Harnessing Language Model for Cross-Heterogeneity Graph Knowledge Transfer

Abstract Heterogeneous graphs (HGs) that contain various node and edge types are ubiquitous in real-world scenarios. Considering the common label sparsity problem in HGs, some researchers propose to pretrain on source HGs to extract general knowledge and then fine-tune on a target HG for knowledge transfer. However, existing methods often assume that source and target HGs share a single heterogeneity, meaning that they have the same types of nodes and edges, which contradicts the real-world scenarios requiring cross-heterogeneity transfer. Although a recent study has made some preliminary attempts in cross-heterogeneity learning, its definition of general knowledge heavily rely on human knowledge, which lacks flexibility and further leads to a suboptimal transfer.

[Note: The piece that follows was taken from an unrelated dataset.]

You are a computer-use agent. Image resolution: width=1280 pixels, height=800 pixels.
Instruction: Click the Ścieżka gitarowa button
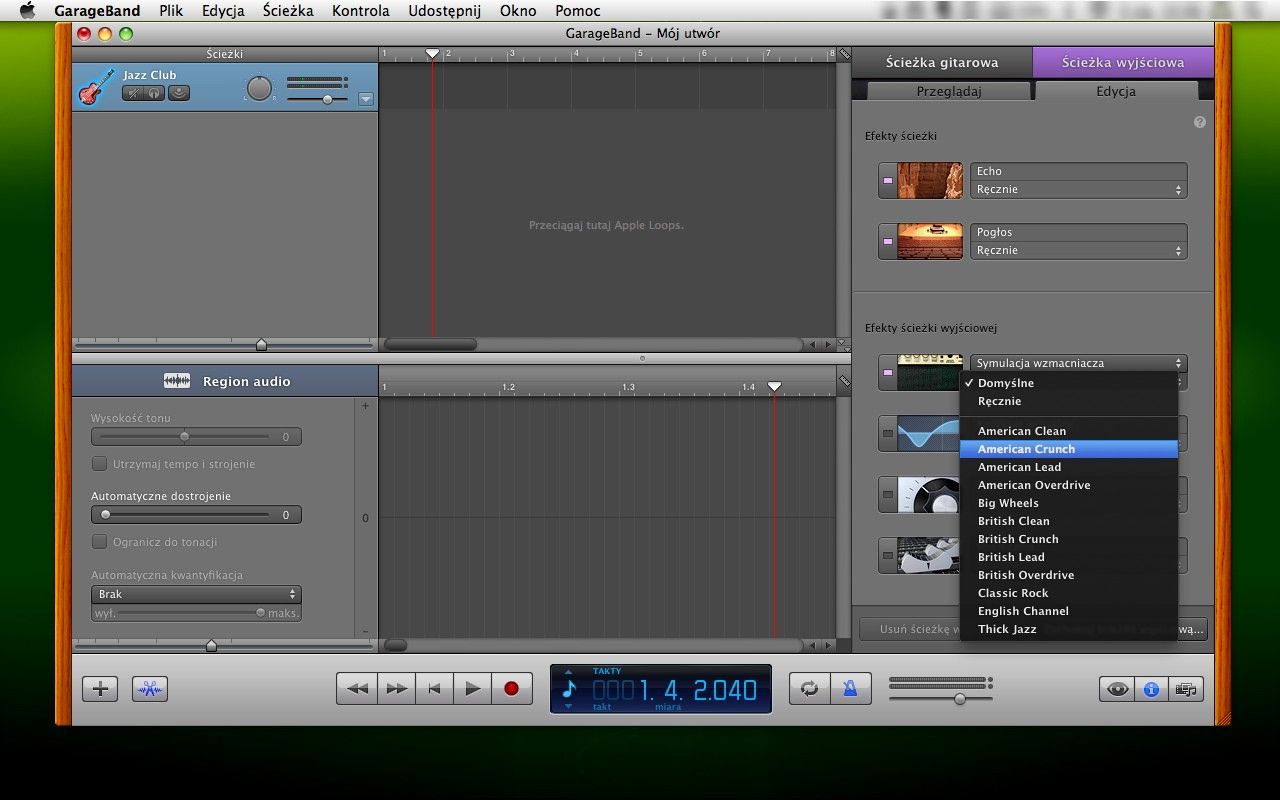(941, 62)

To address the problem, we propose a novel Language Model-enhanced Cross-Heterogeneity learning model, namely LMCH. Specifically, we first design a metapath-based corpus construction method to unify HG representations as languages. The corpora of source HGs are then used to fine-tune a pretrained Language Model (LM), enabling the LM to autonomously extract general knowledge across different HGs. Furthermore, to fully utilize the extensive unlabeled nodes in a few-labeled target HG, we propose an iterative training pipeline with the help of an extra Graph Neural Network (GNN) predictor, enhanced by LM-GNN contrastive alignment at the end of each iteration. Extensive experiments on four real-world datasets have demonstrated the superior performance of LMCH over state-of-the-art methods.